(Extracted data entries)
────
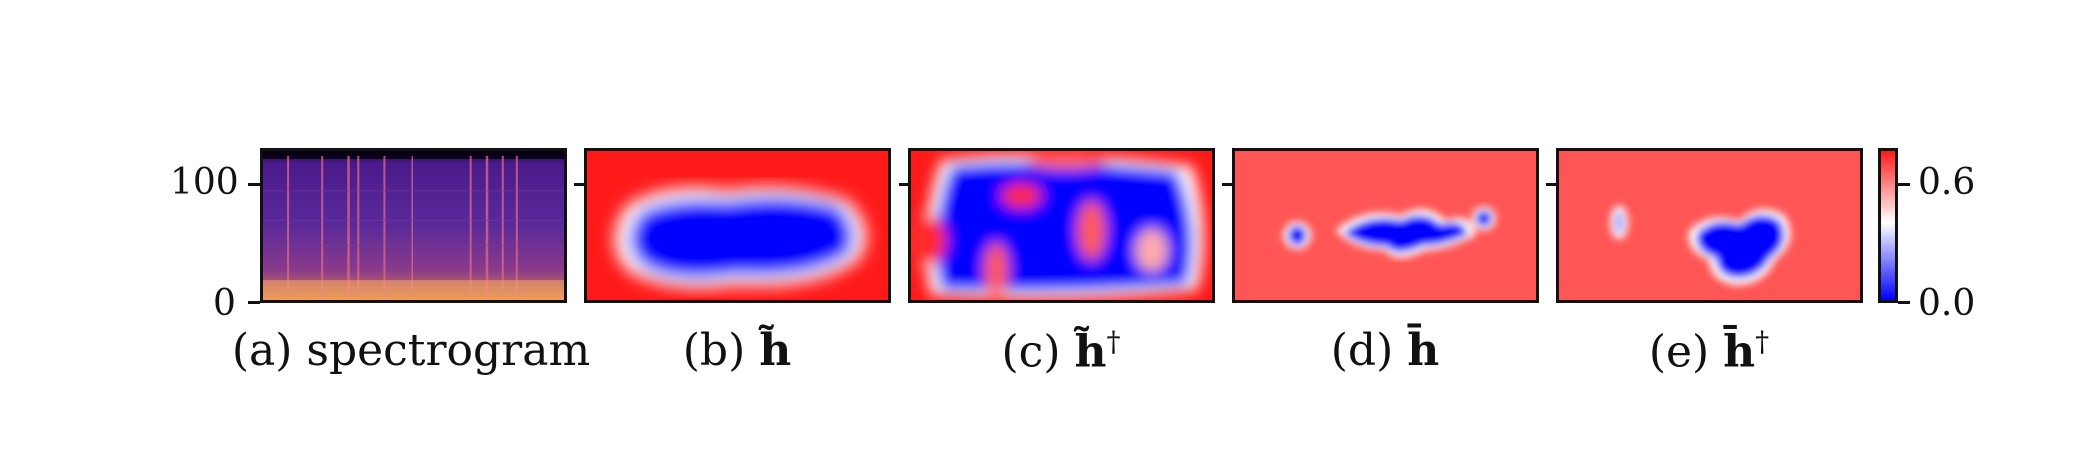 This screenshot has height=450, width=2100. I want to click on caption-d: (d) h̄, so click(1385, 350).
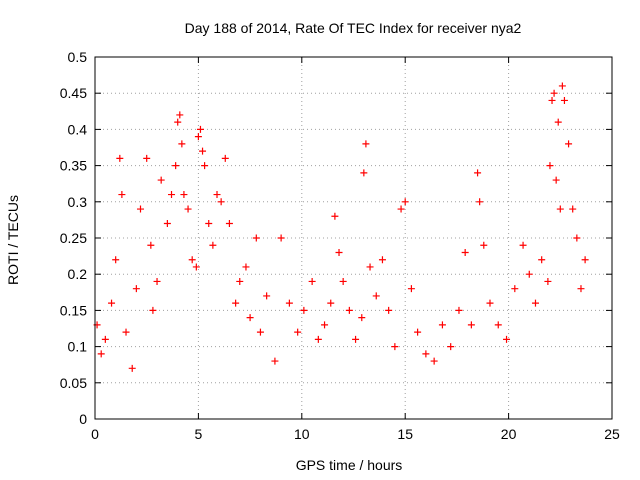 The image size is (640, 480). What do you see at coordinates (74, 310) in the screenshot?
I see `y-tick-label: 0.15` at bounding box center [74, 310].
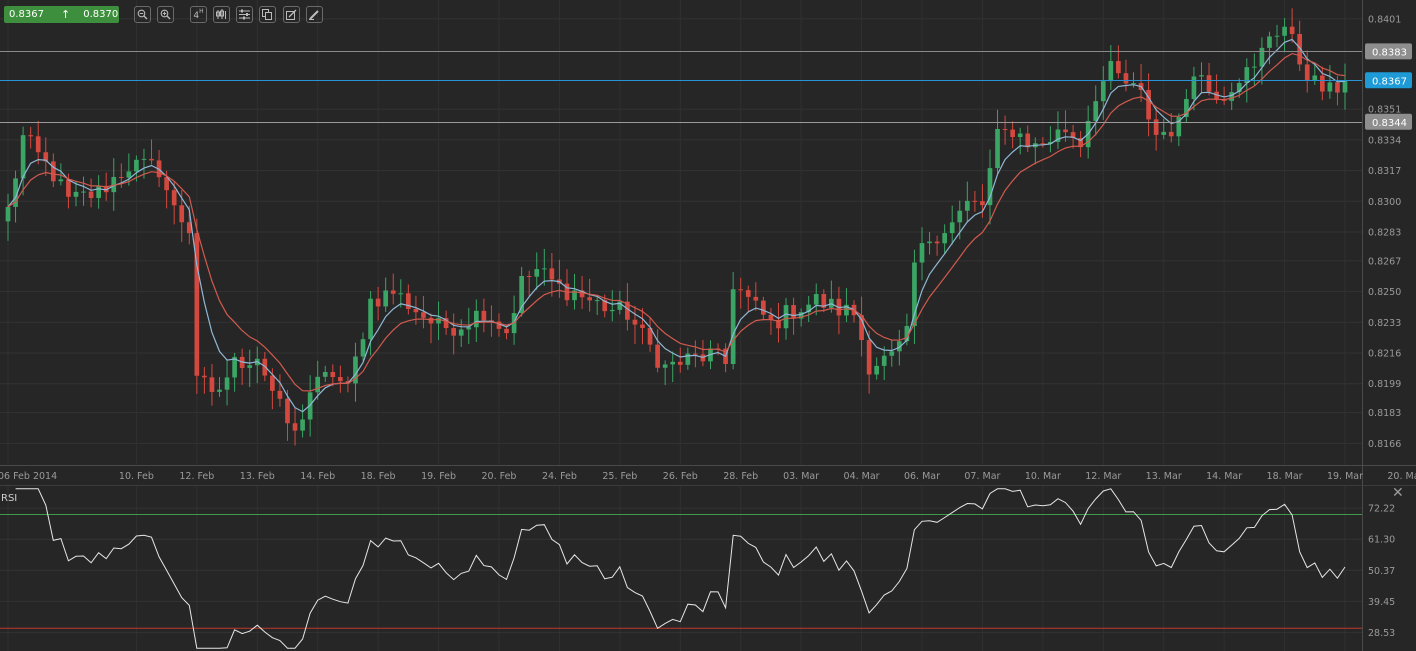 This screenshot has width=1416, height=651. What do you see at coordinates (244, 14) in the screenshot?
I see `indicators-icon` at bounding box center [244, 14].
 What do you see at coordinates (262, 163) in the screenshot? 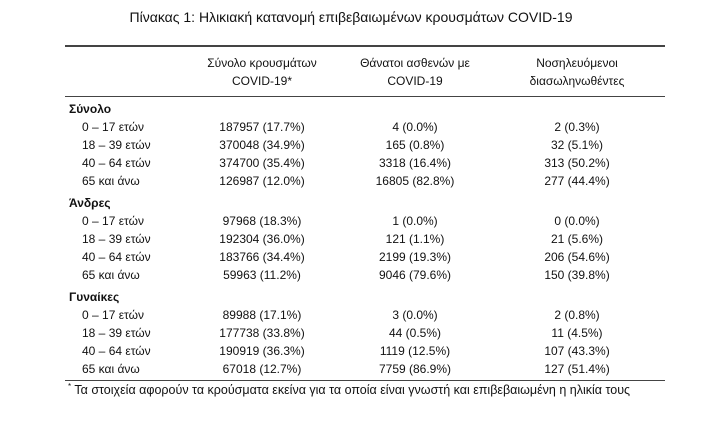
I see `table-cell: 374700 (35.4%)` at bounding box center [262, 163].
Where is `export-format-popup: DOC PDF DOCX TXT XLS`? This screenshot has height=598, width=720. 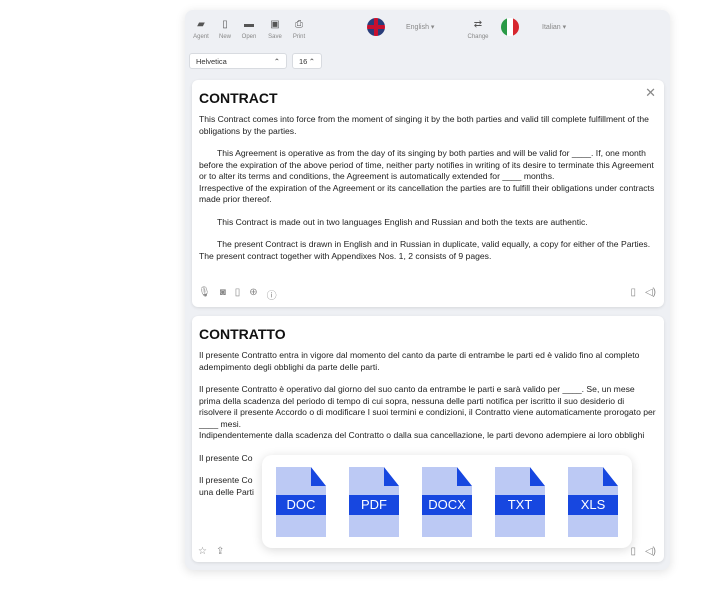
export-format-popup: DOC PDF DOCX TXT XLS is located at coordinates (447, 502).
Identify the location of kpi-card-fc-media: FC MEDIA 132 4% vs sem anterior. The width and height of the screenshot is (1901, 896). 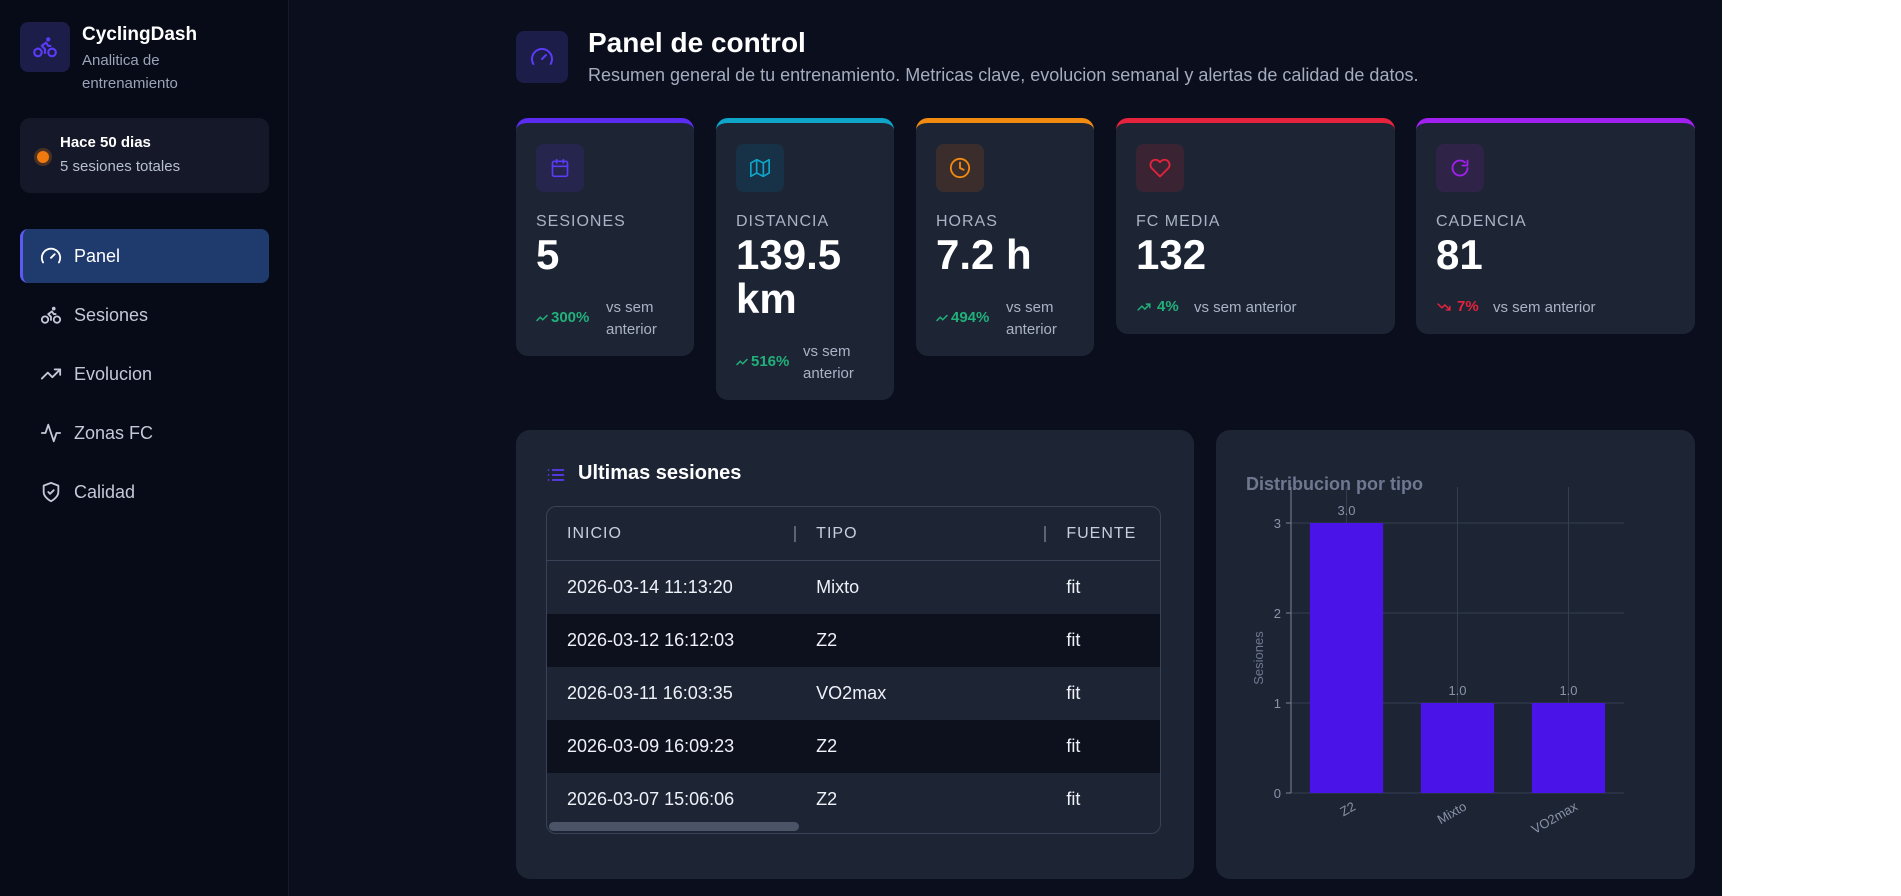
────
- **Exercise**: In the stretch from the line containing "has height=598, width=720." through the line containing "export-format-popup: DOC PDF DOCX TXT XLS is", change "screenshot" to "image" and keep everything else the same. Write out only those lines, without the pictures.

- **Expected output**:
Where is `export-format-popup: DOC PDF DOCX TXT XLS`? This image has height=598, width=720. 
export-format-popup: DOC PDF DOCX TXT XLS is located at coordinates (447, 502).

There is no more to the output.